Reminder: Seminar: A/Prof Mike Rodman Jones (University of Nottingham), ‘Middle English Ekphrasis: Aesthetics and Socioeconomics in Late Medieval Poetry’, 21 Sept 2022, online via Zoom

An online seminar hosted by The University of Western Australia

Date: Wednesday 21 September 2022

Time: 4:00pm AWST / 6:00pm AEST

Venue: Online via Zoom, hosted by The University of Western Australia

Enquiries and to register: marina.gerzic@uwa.edu.au.

Ekphrasis has attracted a long history of scholarship as a pronounced form of aesthetic display in literary texts. Where major touchstones of scholarship on ekphrasis (Heffernan, 1993; Krieger, 1992) had previously been drawn to classical and modern materials, more recent work has begun to take stock of the peculiarity of medieval ekphrasis (Johnston, Knapp and Rouse, 2015).

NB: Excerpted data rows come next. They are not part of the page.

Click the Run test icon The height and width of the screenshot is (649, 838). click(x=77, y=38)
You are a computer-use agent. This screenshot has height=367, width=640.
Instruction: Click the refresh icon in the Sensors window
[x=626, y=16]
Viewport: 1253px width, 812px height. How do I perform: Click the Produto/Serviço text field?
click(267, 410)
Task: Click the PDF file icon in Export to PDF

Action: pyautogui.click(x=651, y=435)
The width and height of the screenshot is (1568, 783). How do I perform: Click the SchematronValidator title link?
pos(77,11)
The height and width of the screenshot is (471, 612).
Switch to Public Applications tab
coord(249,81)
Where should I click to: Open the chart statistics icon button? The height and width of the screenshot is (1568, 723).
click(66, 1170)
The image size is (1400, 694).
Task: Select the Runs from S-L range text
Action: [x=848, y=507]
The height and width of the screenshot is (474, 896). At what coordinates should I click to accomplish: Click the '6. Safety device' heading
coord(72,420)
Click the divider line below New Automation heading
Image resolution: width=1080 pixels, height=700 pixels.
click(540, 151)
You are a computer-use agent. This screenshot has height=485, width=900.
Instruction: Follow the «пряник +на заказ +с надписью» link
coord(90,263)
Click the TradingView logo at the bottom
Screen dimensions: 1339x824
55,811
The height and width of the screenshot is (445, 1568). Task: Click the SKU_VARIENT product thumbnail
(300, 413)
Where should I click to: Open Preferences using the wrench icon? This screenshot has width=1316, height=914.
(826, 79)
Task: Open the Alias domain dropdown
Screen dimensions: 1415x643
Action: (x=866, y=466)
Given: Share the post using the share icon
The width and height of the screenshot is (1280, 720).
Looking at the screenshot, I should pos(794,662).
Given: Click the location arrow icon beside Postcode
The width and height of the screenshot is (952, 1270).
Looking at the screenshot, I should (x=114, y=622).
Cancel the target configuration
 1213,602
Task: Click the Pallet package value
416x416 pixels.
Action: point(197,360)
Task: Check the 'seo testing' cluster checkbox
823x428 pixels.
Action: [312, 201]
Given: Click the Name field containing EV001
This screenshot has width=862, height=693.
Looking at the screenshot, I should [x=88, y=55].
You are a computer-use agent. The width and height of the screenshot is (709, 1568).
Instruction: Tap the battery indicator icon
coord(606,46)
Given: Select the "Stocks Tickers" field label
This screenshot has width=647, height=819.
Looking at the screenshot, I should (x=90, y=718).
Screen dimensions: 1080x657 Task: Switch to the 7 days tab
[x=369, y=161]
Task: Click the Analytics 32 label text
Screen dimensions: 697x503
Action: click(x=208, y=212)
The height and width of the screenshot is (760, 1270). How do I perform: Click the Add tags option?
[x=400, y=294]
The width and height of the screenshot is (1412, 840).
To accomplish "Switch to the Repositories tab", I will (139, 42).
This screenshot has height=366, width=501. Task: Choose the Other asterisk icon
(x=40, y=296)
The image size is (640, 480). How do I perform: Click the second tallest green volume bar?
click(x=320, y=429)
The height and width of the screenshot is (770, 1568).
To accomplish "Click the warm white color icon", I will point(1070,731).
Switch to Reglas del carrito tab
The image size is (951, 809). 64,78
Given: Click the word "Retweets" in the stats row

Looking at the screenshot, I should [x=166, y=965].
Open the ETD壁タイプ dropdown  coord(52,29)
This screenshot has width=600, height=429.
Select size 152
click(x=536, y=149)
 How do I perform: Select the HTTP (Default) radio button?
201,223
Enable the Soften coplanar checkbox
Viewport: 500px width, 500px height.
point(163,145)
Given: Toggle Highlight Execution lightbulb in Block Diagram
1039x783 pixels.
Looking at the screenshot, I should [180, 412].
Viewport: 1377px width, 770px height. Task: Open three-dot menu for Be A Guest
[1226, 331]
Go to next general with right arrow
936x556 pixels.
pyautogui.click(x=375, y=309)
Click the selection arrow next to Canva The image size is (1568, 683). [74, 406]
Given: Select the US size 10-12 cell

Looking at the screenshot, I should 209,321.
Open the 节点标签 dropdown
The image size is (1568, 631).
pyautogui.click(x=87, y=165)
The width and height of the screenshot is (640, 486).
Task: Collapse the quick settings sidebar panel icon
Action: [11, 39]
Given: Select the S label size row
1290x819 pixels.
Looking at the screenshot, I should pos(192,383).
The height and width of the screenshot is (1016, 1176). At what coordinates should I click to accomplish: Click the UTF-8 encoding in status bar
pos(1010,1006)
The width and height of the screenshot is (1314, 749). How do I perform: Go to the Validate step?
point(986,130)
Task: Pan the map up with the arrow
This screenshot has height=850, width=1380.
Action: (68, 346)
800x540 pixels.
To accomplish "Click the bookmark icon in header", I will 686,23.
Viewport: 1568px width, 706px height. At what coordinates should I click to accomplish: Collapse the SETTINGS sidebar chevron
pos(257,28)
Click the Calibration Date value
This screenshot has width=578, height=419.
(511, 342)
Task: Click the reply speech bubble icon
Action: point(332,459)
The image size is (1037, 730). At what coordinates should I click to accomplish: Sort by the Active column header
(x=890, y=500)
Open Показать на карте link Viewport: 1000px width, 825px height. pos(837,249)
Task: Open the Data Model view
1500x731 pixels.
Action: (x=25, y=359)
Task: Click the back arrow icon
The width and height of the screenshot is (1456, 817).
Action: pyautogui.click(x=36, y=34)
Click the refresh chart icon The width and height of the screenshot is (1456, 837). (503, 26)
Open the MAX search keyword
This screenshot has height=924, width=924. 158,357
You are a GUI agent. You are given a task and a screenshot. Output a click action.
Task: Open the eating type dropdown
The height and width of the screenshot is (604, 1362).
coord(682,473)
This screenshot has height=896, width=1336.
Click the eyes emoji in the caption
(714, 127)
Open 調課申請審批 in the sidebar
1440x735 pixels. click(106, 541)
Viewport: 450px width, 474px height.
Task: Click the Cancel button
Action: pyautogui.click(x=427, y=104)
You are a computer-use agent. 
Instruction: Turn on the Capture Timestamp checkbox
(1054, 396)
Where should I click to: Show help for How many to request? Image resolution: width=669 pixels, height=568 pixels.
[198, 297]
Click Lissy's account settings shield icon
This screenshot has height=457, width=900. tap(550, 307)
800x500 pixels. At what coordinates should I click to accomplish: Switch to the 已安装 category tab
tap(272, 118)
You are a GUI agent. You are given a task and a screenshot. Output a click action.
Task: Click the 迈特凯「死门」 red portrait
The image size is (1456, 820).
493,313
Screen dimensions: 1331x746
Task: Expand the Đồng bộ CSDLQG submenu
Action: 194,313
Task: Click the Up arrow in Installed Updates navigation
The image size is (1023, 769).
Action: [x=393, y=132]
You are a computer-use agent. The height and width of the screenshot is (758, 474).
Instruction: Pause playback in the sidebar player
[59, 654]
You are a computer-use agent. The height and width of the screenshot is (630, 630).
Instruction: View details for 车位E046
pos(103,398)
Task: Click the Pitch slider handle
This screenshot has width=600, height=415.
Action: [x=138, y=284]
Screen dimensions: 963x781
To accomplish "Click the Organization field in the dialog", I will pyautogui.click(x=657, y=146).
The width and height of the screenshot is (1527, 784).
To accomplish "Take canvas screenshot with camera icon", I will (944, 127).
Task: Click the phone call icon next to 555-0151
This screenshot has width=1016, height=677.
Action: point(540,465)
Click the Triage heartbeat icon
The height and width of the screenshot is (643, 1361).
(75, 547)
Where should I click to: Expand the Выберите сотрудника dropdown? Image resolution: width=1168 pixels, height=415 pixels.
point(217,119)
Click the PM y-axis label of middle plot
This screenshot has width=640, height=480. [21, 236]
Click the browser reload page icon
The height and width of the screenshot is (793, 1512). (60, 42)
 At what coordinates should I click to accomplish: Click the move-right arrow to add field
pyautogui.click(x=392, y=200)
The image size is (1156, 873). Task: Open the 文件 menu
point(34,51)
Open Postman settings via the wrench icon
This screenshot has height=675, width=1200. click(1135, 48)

This paper explores some related avenues of enquiry about the nature, significance, and functions of ekphrasis in major Middle English poetry (Chaucer and Alliterative poetry, especially St Erkenwald and the Piers Plowman tradition). Surveying the vocabulary of cultural production available to late medieval poets, the paper suggests that much work on ekphrasis is theoretically antithetical to an understanding of patronage and artistic production in an age before ‘the Arts’ became defined. Instead, I focus on key passages of Middle English poetry to show how the trope of ekphrasis could be used to distinct effect in different texts: binding cultural production (both poetic and plastic) to the socio-economics of patronage; as a hostile, satirical form of verbal display; and as a mystery, a deliberate enigma, in the examples of St Erkenwald and John Metham’s Amoryus and Cleopes.

Chair
Dr Jane Vaughan (The University of Western Australia)

Speaker
Mike Rodman Jones is Associate Professor of English at the University of Nottingham (UK), and works on medieval and early modern literature. His second monograph is forthcoming in the Studies in Renaissance Literature Series with Boydell and Brewer. He spoke at the “Feeling (for) the Premodern” Symposium at The University of Western Australia in 2016; the paper was published in Exemplaria 30:3 (2018). Email: Mike.rodmanjones@nottingham.ac.uk.

This seminar is co-sponsored by the Australian and New Zealand Association for Medievial and Early Modern Studies, Inc (ANZAMEMS), the Perth Medieval and Renaissance Group, Inc, and the ARC Centre for Excellence for the History of Emotions.